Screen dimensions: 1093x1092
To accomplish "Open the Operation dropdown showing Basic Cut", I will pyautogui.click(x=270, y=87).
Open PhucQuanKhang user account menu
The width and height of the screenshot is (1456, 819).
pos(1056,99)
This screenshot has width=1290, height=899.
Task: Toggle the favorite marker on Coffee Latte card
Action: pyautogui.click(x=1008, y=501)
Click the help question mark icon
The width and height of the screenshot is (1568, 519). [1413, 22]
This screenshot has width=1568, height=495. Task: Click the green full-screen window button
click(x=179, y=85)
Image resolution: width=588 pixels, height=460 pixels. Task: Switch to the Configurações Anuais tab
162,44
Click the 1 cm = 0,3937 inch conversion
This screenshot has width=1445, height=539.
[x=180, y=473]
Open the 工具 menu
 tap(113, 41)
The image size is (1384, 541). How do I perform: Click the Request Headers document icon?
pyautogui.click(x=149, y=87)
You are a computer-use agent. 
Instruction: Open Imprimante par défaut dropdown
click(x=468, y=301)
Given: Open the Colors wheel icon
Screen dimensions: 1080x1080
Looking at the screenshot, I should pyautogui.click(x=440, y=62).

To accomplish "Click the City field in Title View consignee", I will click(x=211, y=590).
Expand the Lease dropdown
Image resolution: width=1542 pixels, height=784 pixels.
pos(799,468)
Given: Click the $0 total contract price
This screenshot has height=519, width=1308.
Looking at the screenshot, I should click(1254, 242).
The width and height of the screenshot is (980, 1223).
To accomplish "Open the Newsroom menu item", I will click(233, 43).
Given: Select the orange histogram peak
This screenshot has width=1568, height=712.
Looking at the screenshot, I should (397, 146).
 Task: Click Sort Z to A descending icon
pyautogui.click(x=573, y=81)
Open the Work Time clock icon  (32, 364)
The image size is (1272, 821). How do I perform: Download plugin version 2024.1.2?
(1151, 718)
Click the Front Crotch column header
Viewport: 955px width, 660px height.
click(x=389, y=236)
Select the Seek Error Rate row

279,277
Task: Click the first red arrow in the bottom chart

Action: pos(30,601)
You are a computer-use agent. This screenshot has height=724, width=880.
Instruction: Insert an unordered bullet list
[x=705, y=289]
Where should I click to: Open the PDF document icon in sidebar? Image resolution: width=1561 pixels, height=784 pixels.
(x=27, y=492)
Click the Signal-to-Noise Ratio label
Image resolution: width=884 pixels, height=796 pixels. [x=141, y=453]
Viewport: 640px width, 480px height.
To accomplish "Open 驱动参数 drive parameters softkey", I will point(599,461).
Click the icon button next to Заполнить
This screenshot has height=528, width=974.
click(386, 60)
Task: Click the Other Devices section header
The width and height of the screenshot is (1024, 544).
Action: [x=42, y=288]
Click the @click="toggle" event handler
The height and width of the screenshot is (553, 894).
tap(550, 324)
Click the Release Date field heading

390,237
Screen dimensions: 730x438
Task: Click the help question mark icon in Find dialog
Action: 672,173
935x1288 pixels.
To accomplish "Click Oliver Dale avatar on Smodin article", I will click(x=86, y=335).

......

_DIRECTIONS FOR THIS TASK_: Please retype the entries from the line with "This screenshot has width=1568, height=495." to the line with "click(x=468, y=301)", both included, keeping every character as it stands.

_SOLUTION FOR THIS TASK_:
This screenshot has width=1568, height=495. Task: Click the green full-screen window button
click(x=179, y=85)
Image resolution: width=588 pixels, height=460 pixels. Task: Switch to the Configurações Anuais tab
162,44
Click the 1 cm = 0,3937 inch conversion
This screenshot has width=1445, height=539.
[x=180, y=473]
Open the 工具 menu
 tap(113, 41)
The image size is (1384, 541). How do I perform: Click the Request Headers document icon?
pyautogui.click(x=149, y=87)
You are a computer-use agent. 
Instruction: Open Imprimante par défaut dropdown
click(x=468, y=301)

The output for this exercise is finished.